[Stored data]
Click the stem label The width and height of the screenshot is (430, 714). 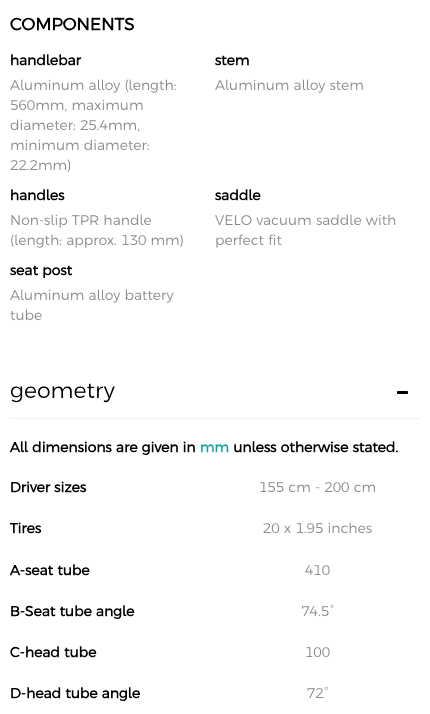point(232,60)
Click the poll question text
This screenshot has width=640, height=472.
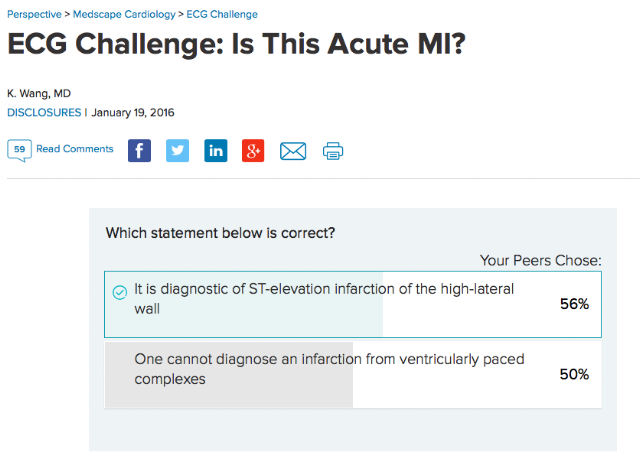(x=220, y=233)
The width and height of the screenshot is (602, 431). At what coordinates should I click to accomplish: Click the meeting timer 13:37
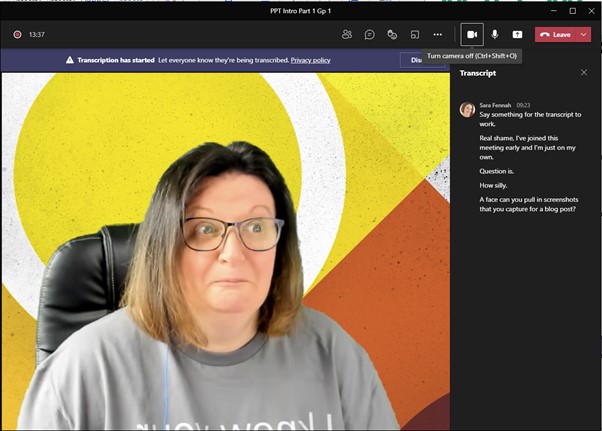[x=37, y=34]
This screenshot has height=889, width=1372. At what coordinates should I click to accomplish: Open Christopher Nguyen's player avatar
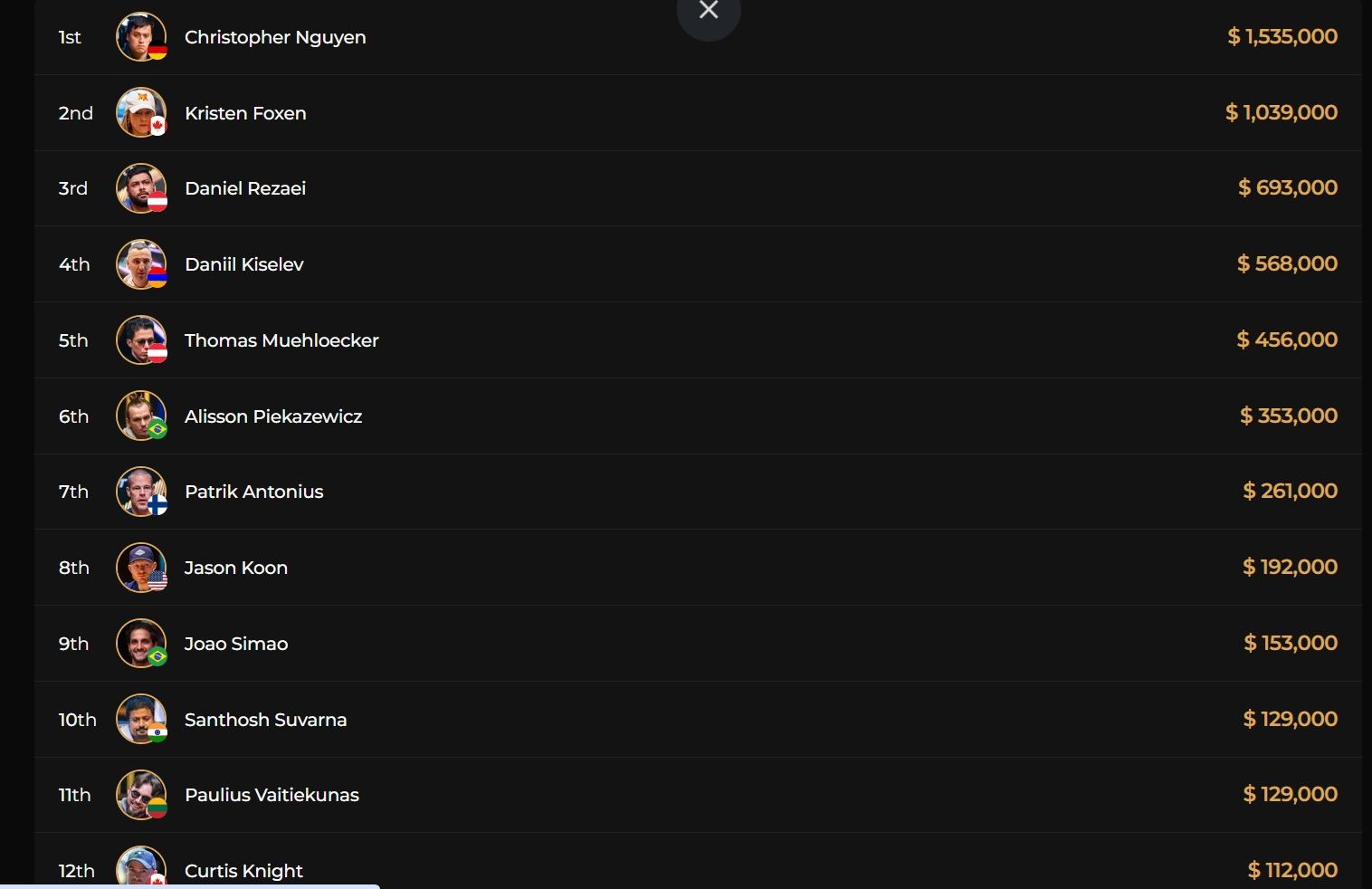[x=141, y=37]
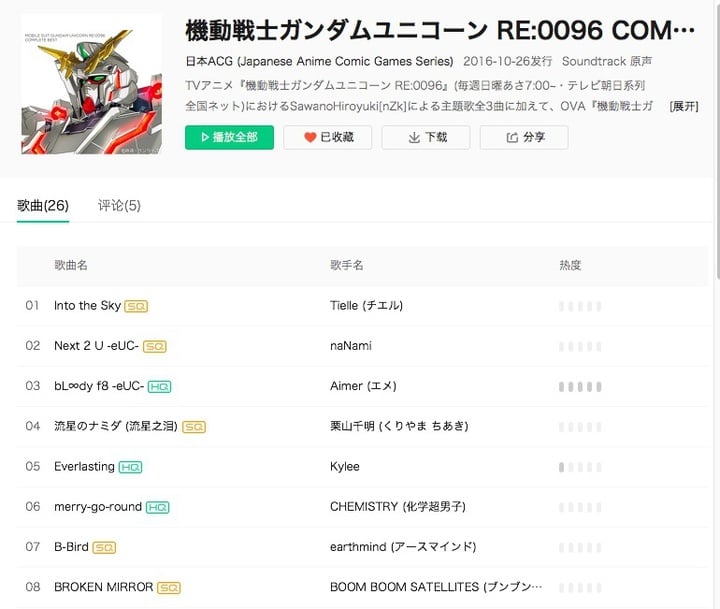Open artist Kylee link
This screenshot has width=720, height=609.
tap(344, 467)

**What you should do**
Return only the lines from the one containing "The width and height of the screenshot is (602, 431)." through the last line of the entries above, exactly as written and without pictures.

**Response**
The width and height of the screenshot is (602, 431). At what coordinates should I click to accomplish: Click the meeting timer 13:37
[x=37, y=34]
This screenshot has height=889, width=1372. At what coordinates should I click to accomplish: Open Christopher Nguyen's player avatar
[x=141, y=37]
Open artist Kylee link
This screenshot has width=720, height=609.
tap(344, 467)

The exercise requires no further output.